Segundo os auditores fiscais do MTE, o Itaú reserva a homens e pessoas não negras “os cargos mais bem remunerados”, e dificulta a ascensão profissional para mulheres e funcionários negros. Trata-se de “discriminação estrutural”, nas palavras da auditora Marina Cunha Sampaio, coordenadora da fiscalização.
“Existe um viés de contratação que empurra mulheres, principalmente as negras, para um patamar inferior em relação a homens, em especial não negros, e que não é justificado pela escolaridade. Para o início de carreira, o único padrão verificado é a desigualdade”, aponta o relatório da operação.
O impacto disso se refletiria na remuneração. Ao comparar o salário médio dos 132 mil funcionários do banco, por gênero e cor, a fiscalização identificou que mulheres recebem 25% a menos do que homens, e os negros ganham 27% menos do que os não negros.
A comparação não considera trabalhadores com o mesmo cargo, mas sim com o mesmo grau de escolaridade, já que as bases de dados do governo não informam os salários por função. Os auditores fiscais afirmam ter solicitado essas informações ao Itaú, sem sucesso.
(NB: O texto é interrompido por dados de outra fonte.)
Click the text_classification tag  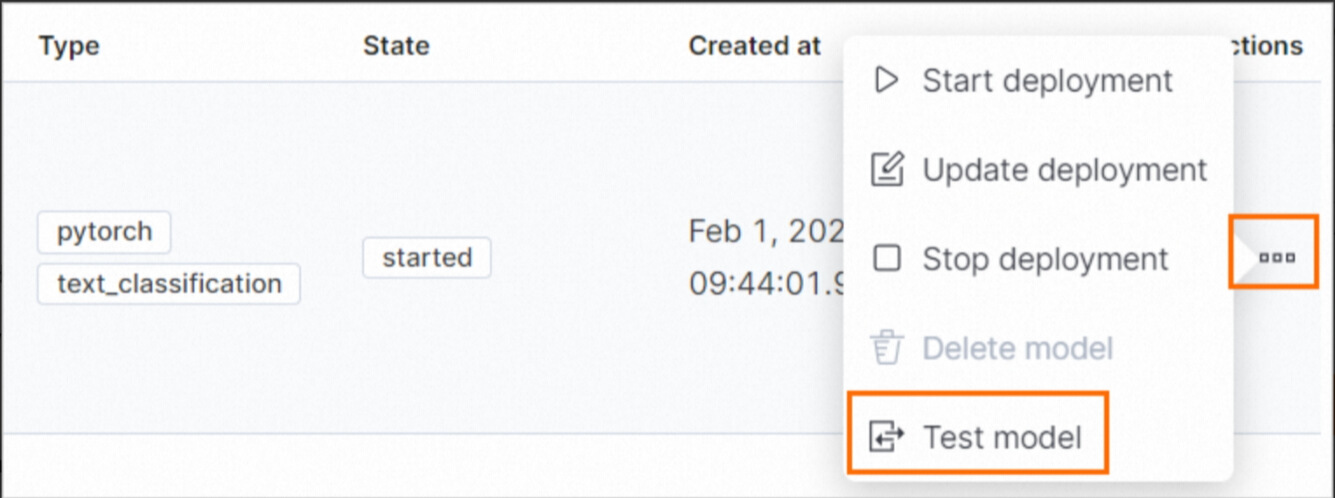[x=169, y=284]

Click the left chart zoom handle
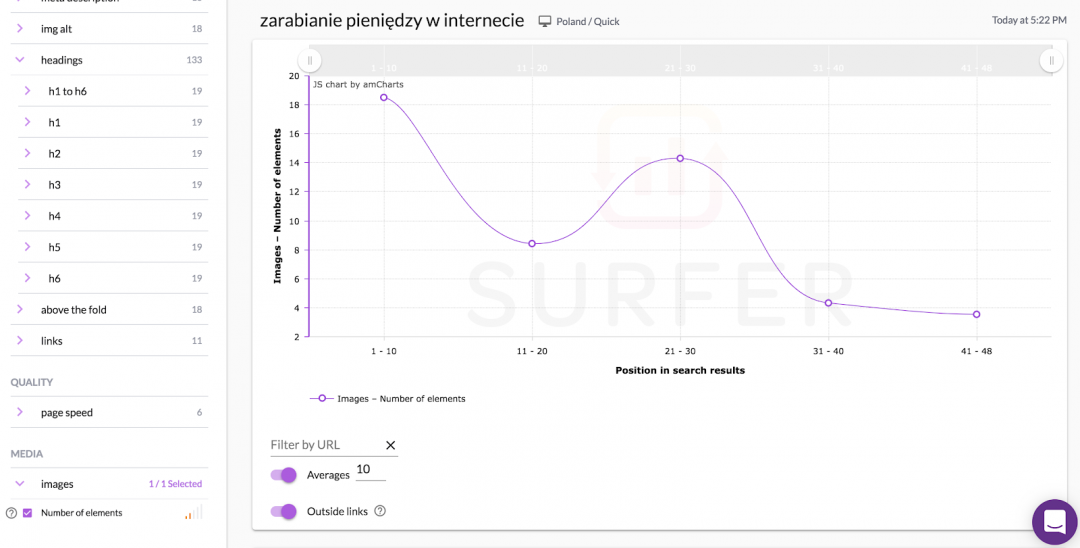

No caso das mulheres negras, ainda que tenham o mesmo nível de instrução dos funcionários homens e não negros, elas chegam a ganhar 52% a menos.
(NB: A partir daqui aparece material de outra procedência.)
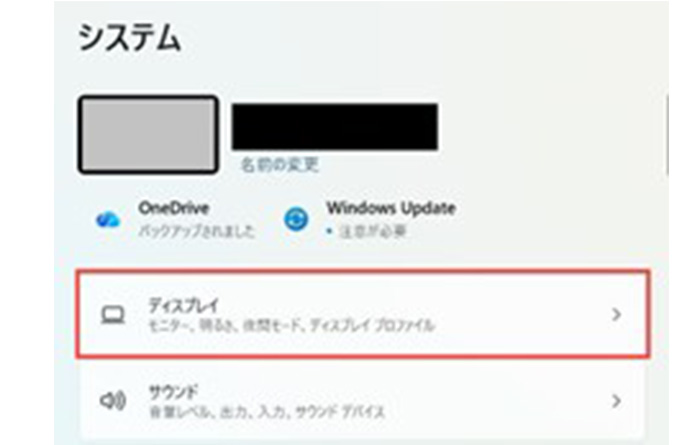Screen dimensions: 700x445
Task: Click the モニター、明るさ description line
Action: coord(292,325)
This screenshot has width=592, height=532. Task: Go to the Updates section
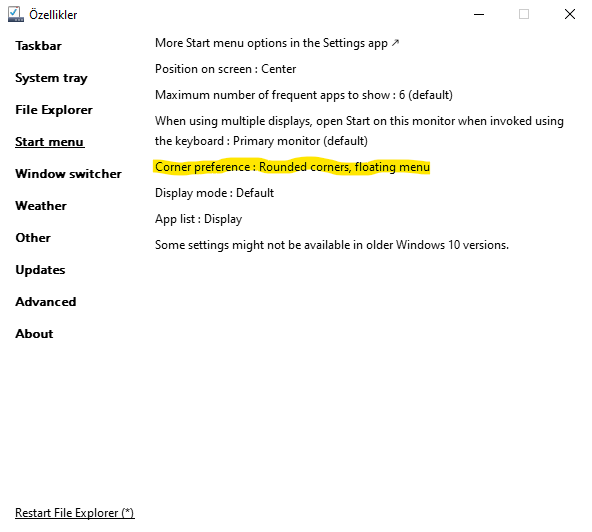pyautogui.click(x=40, y=270)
“Esses resultados salariais refletem o mercado de trabalho brasileiro, que tem as mulheres negras na base, depois os homens negros, as muheres brancas e homens brancos [no topo]”, diz Sampaio.
Em nota, o Itaú informa que “as situações de diferenças salariais são pequenas e pontuais, e estão sendo corrigidas com tempestividade”. A empresa reconheceu que tem responsabilidade “em promover a equidade salarial para todos os seus colaboradores”.
Constrangimentos e “metas absurdas”
Durante as inspeções nas agências, os auditores do Ministério do Trabalho também relataram a existência de murais para expor dados sobre produtividade dos funcionários do Itaú. A prática é proibida pela convenção coletiva firmada entre o sindicato da categoria e o banco.
O relatório destaca ainda “constrangimentos” enfrentados pelos funcionários da empresa, “para que sejam alcançados determinados objetivos empresariais ou institucionais”. Um exemplo é a necessidade de ofertar produtos não adequados aos clientes, apenas para bater metas.
“A gente brinca que ninguém aqui vai pro céu. Imagina oferecer um crédito consignado para alguém que já está com boa parte de sua renda comprometida com pagamento de dívidas”, disse um dos funcionários em depoimento aos auditores fiscais.
Na avaliação do Coordenador Geral do Sindicato dos Bancários de Mossoró e Região, Assis Neto, os episódios de adoecimento se devem à cobrança de metas que ele classifica como “absurdas”. Para ele, não há motivo para “pressão tão grande”, nem para demissões, em razão do elevado lucro da companhia — R$ 20,7 bilhões, em 2022.